▶ [Required work] Please give the number of lines in the entries below that hold "computer", with no other words.

BEGIN

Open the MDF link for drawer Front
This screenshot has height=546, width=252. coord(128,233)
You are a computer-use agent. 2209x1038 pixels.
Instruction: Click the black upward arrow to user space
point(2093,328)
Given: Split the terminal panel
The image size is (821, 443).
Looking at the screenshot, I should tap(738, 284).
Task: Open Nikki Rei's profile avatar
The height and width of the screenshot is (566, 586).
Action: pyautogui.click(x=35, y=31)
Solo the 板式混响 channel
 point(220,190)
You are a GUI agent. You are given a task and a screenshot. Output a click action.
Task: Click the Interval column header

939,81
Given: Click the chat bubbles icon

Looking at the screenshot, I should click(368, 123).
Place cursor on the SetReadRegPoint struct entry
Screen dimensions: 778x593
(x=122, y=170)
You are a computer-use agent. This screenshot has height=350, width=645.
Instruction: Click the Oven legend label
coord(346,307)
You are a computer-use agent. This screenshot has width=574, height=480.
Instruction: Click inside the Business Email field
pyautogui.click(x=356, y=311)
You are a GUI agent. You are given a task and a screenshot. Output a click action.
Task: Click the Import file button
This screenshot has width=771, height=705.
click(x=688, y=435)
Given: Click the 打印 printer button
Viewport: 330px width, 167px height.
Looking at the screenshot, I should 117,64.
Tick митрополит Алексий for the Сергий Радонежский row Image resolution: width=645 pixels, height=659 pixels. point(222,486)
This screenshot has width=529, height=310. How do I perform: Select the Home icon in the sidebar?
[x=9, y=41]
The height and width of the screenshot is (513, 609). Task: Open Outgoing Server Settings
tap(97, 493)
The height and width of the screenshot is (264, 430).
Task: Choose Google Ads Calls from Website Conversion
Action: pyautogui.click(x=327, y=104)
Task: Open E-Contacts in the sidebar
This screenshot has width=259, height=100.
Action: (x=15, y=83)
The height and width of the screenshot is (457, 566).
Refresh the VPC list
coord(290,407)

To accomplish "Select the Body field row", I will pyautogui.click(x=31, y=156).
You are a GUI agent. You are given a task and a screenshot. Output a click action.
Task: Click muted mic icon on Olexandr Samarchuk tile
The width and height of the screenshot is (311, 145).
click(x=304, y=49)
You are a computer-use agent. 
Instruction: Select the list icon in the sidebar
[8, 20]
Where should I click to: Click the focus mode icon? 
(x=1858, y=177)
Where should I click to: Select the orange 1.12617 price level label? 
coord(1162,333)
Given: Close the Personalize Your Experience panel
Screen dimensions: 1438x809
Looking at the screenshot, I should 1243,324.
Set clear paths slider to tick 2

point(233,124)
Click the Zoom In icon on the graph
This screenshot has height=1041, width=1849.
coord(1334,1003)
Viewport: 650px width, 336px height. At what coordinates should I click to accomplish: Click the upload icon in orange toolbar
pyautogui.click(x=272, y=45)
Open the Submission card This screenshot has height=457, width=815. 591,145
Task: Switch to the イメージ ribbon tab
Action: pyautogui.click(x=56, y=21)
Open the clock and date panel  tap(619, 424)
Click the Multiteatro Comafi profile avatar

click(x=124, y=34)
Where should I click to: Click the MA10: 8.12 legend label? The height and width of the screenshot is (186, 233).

END

▶ [Final answer] 4